> _TO BE DONE_:
Format each line of the entries below as a Markdown table with two columns, No. and Text, numbering the rows and skipping blank lines. Leave the pictures out.

> _MATERIAL PROVIDED_:
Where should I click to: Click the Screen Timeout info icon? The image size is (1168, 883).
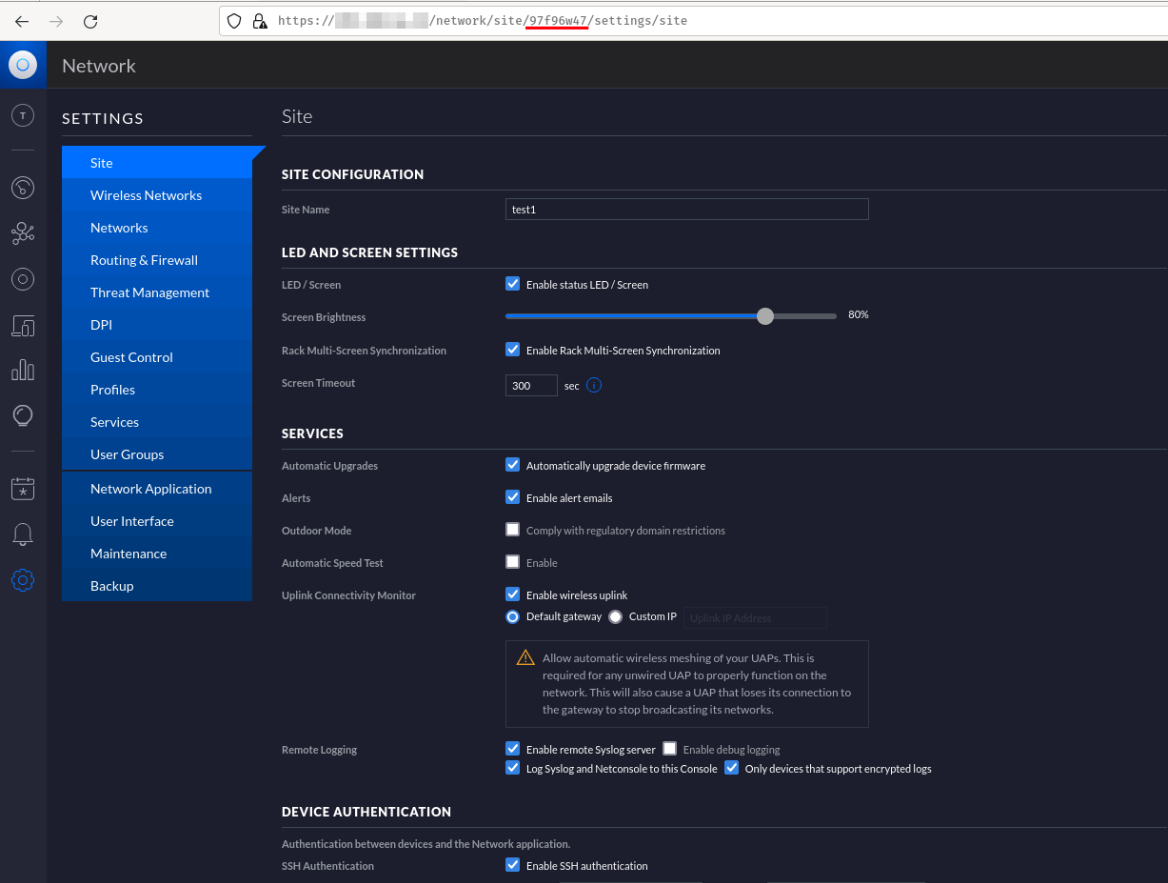tap(594, 385)
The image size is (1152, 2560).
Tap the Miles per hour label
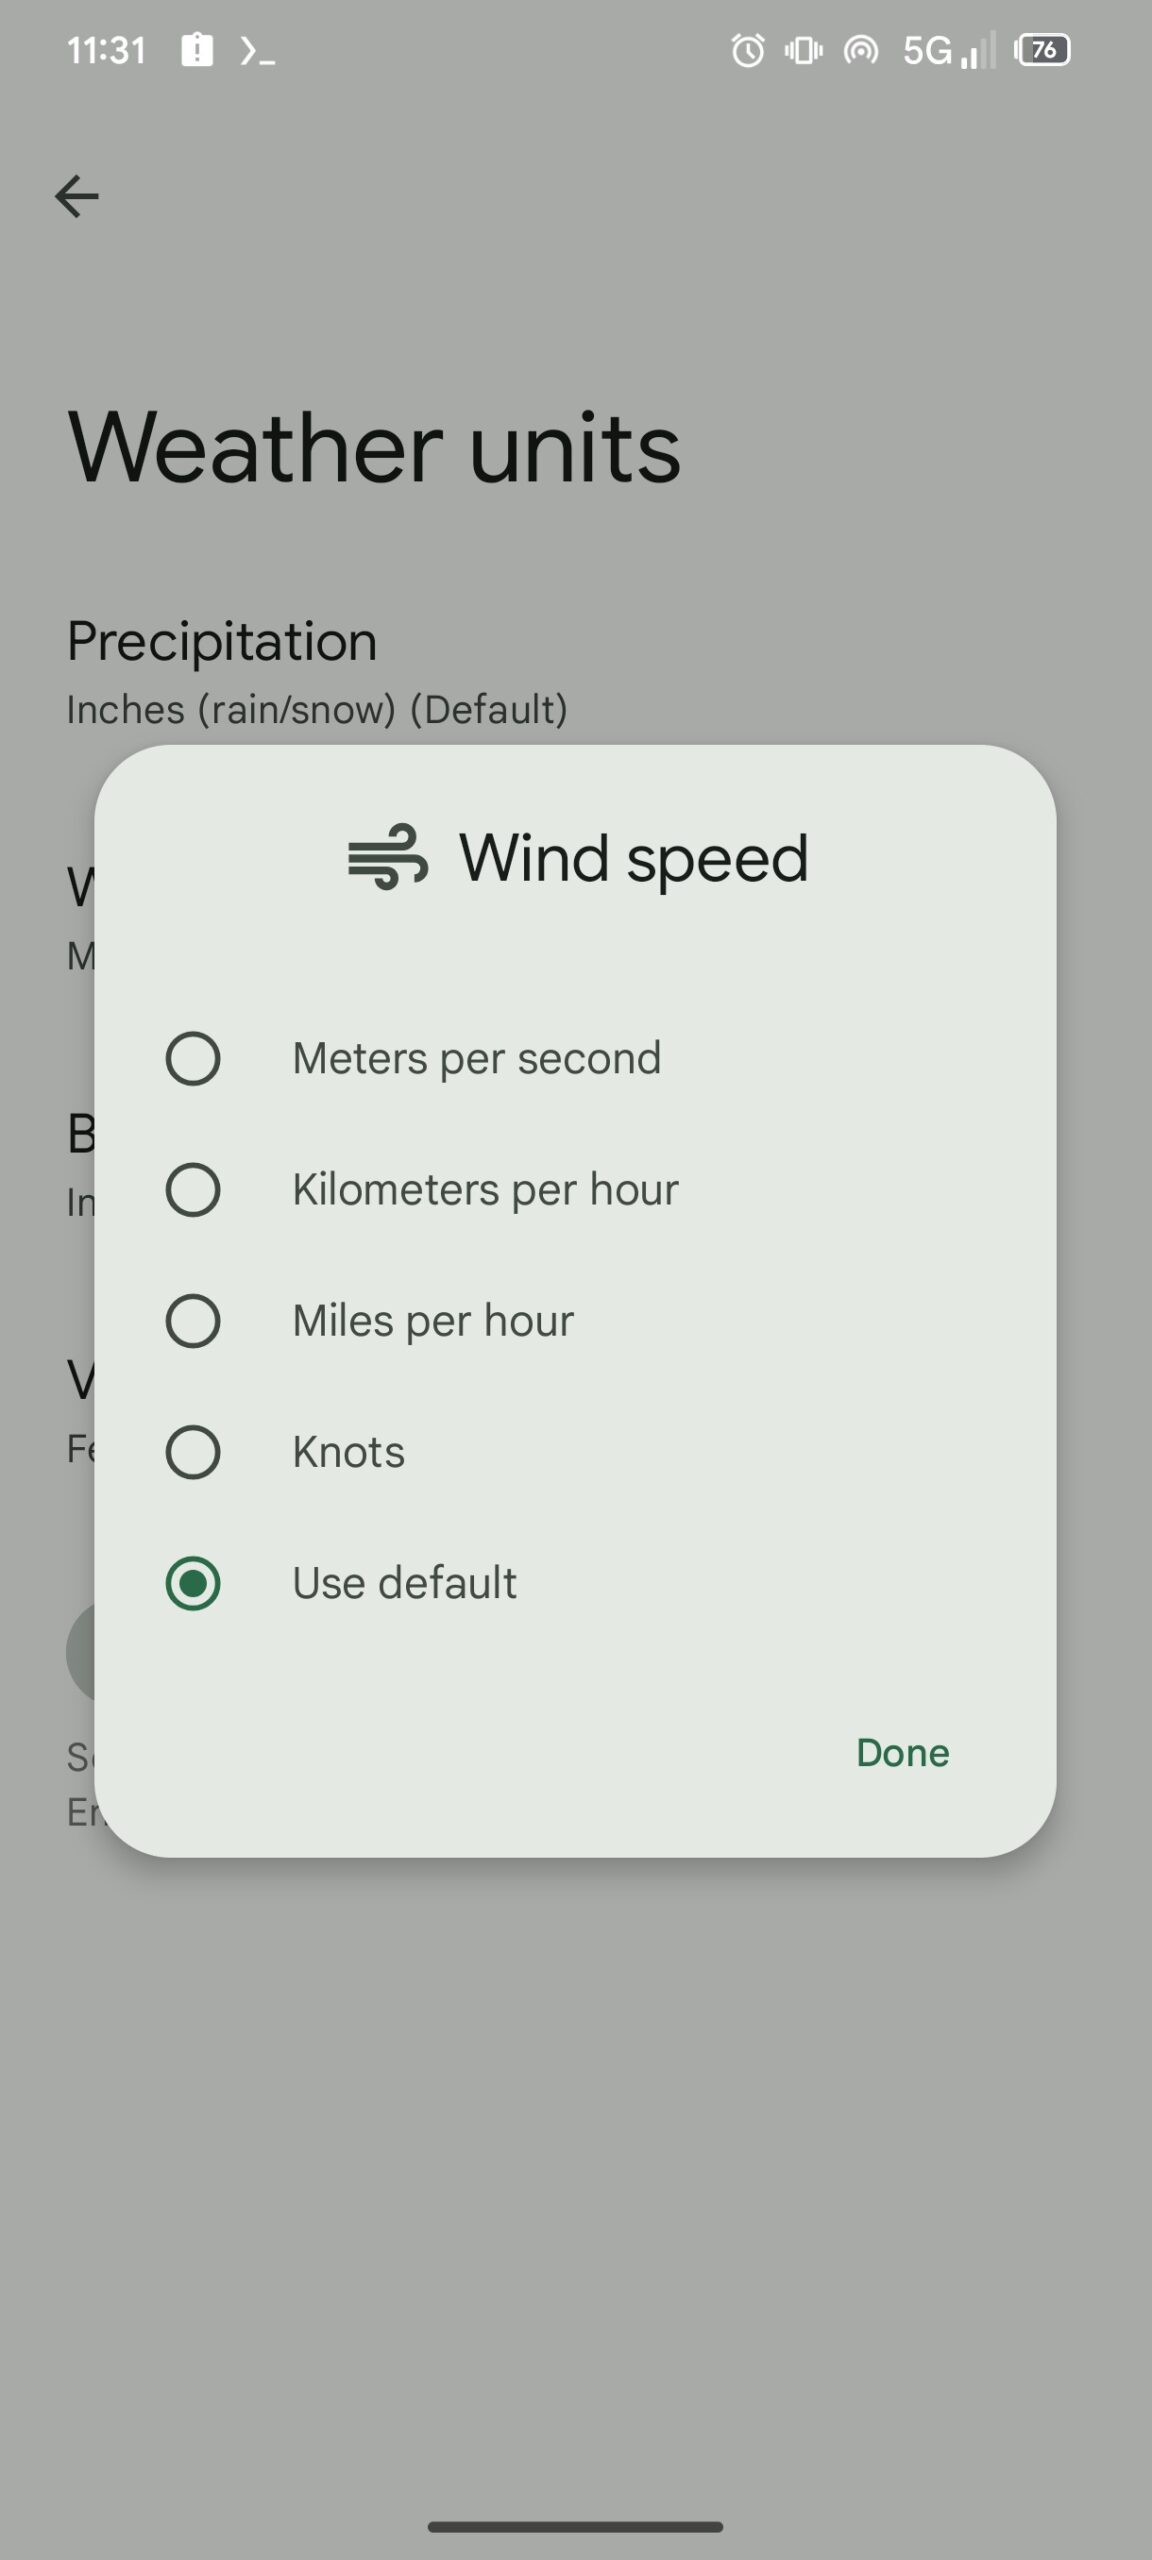[433, 1320]
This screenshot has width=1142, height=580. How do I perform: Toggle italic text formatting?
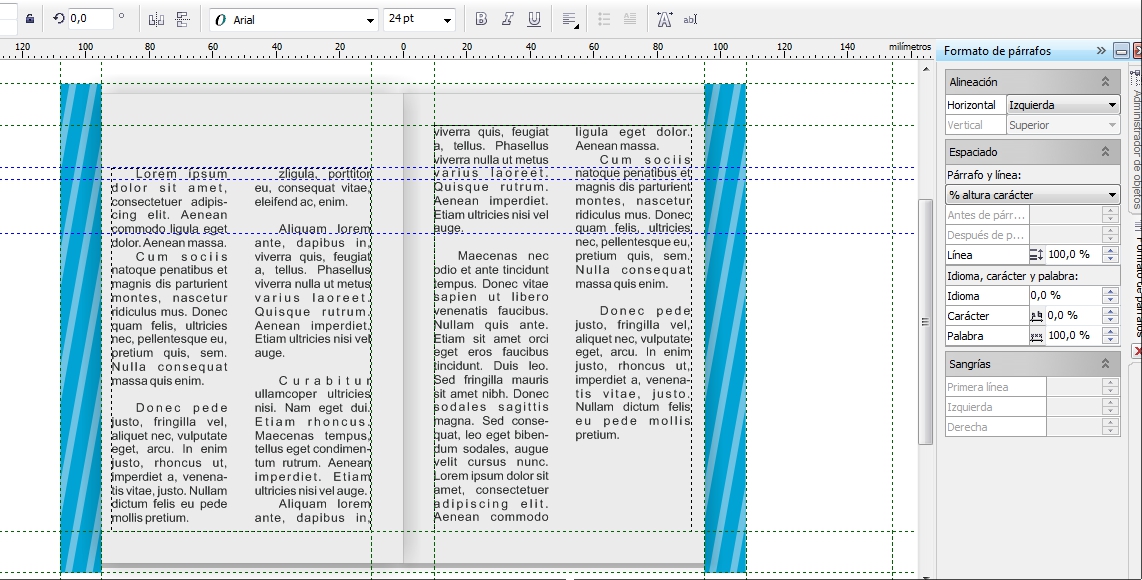coord(508,19)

> _OUTPUT_:
| No. | Text |
|---|---|
| 1 | Where should I click to: Click the Screen Timeout info icon? The image size is (1168, 883). |
| 2 | tap(594, 385) |
| 3 | The image size is (1152, 2560). |
| 4 | Tap the Miles per hour label |
| 5 | [433, 1320] |
| 6 | This screenshot has width=1142, height=580. How do I perform: Toggle italic text formatting? |
| 7 | coord(508,19) |